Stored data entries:

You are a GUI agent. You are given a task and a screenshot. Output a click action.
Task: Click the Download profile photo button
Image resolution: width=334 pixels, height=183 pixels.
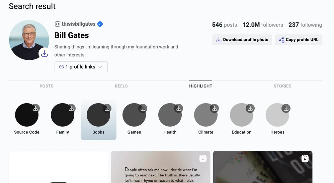[x=242, y=39]
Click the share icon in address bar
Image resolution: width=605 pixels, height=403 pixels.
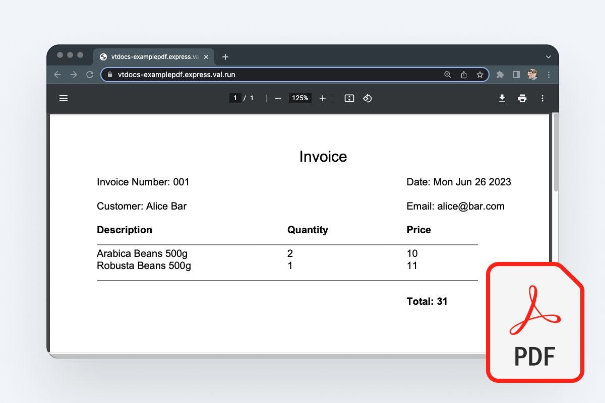coord(464,75)
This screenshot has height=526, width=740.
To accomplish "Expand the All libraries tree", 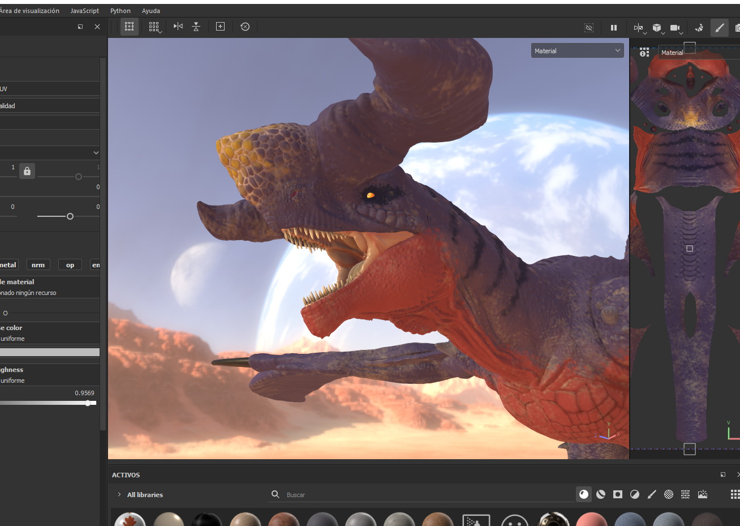I will (119, 495).
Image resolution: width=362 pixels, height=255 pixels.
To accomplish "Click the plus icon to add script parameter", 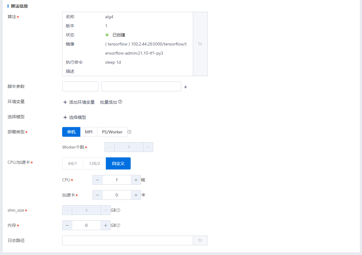I will click(x=186, y=87).
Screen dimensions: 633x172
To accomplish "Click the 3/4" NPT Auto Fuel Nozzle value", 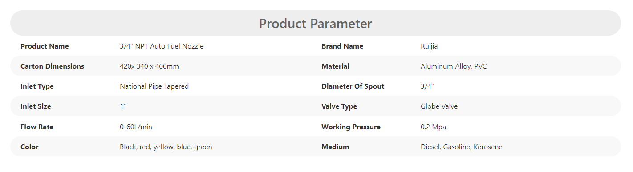I will [162, 46].
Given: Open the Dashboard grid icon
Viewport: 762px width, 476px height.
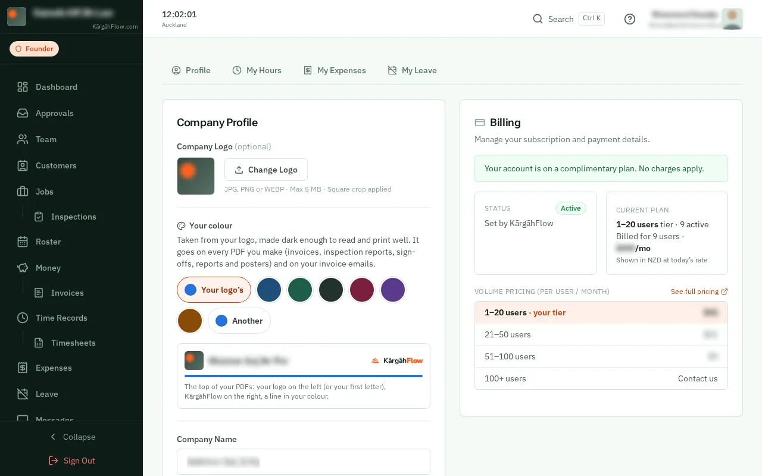Looking at the screenshot, I should 23,87.
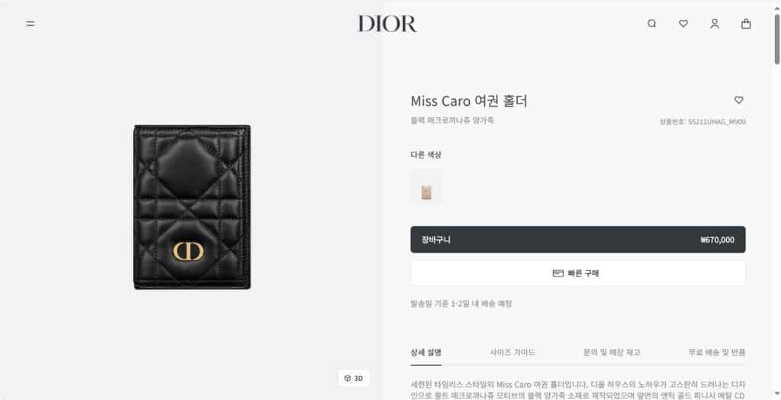Add Miss Caro holder to wishlist
The width and height of the screenshot is (781, 400).
click(738, 100)

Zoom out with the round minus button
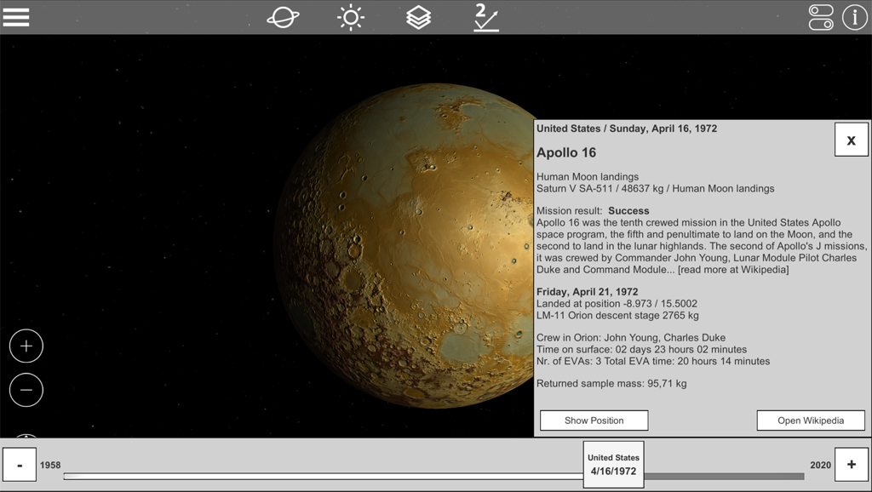coord(26,390)
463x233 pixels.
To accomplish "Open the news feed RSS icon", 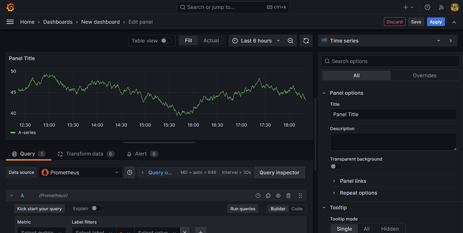I will point(441,7).
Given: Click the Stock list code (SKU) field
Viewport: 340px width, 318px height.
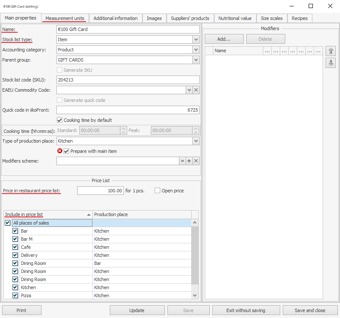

Exercise:
Begin the copy at the line containing "Given: Click the Stock list code (SKU) field" and end it at the last line of the records; transcribe exactly and exclude pictures.

Answer area:
Given: Click the Stock list code (SKU) field
Viewport: 340px width, 318px height.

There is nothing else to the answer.